Os detalhes do crime impressionam pela brutalidade. Segundo a versão da polícia, na noite do sábado 19, o casal teria tido uma discussão, após a qual Elize atirou na cabeça do marido usando uma pistola automática calibre 380 – ambos tinham curso de tiro e Matsunaga era colecionador de armas. O corpo foi levado para o banheiro da empregada e lá teve seus membros serrados com uma faca. Os pedaços foram guardados em sacos plásticos dentro de congeladores. No dia seguinte, ela dispensou as empregadas, colocou os restos mortais em três malas e os desovou em matagais próximos à estrada que o casal usava para ir a uma fazenda em Ibiúna, no interior de São Paulo. Elize, que ainda não constituiu advogado de defesa, deverá seguir presa durante a conclusão das investigações, inquérito e julgamento. 

 

Apesar de toda a comoção gerada em torno do assunto, o crime não deverá atrapalhar a conclusão do acordo entre a Yoki e a General Mills.
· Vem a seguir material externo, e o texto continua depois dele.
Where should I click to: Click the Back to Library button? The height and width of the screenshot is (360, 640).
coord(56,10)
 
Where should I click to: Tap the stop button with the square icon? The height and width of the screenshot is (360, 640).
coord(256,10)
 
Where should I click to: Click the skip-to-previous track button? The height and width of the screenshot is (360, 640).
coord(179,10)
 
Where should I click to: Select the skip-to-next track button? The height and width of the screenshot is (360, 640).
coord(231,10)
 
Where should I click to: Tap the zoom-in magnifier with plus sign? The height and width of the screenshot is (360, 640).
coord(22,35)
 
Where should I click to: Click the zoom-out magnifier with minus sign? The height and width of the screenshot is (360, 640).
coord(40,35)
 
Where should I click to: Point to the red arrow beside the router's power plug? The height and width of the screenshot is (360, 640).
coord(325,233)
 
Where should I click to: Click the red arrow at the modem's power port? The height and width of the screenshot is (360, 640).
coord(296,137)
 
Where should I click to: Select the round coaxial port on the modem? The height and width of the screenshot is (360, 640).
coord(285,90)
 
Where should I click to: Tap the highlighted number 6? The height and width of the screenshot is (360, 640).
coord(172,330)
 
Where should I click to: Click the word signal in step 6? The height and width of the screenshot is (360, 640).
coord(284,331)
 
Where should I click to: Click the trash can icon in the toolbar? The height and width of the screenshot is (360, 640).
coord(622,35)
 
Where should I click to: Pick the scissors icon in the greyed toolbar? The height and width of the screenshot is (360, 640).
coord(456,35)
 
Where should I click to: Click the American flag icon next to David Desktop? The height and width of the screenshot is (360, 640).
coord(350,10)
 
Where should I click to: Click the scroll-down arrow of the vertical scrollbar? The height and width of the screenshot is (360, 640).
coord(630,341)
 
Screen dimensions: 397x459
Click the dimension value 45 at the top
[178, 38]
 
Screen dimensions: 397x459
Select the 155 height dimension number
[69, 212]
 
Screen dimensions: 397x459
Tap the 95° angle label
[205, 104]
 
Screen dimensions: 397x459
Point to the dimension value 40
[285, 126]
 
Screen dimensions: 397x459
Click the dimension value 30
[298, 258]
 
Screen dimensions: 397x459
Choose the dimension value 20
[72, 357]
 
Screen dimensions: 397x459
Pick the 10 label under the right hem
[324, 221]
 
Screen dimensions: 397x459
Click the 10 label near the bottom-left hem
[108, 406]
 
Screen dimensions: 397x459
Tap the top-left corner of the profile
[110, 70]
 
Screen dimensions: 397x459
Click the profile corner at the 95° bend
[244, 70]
O que poderá acontecer é um adiamento do cronograma original, que previa o início da incorporação após as festas juninas, período do ano mais lucrativo para as operações da Yoki, especialmente na comercialização de pipoca. É possível que as empresas optem por um período maior, à espera de que “baixe a poeira” em torno do assassinato de Marcos. “É uma tragédia familiar, que não interfere no lado corporativo”, afirmou um profissional ligado à Yoki. Procurada pela DINHEIRO, a empresa não se manifestou oficialmente. Já a General Mills divulgou uma nota lamentando o ocorrido, dizendo que vai apoiar os familiares.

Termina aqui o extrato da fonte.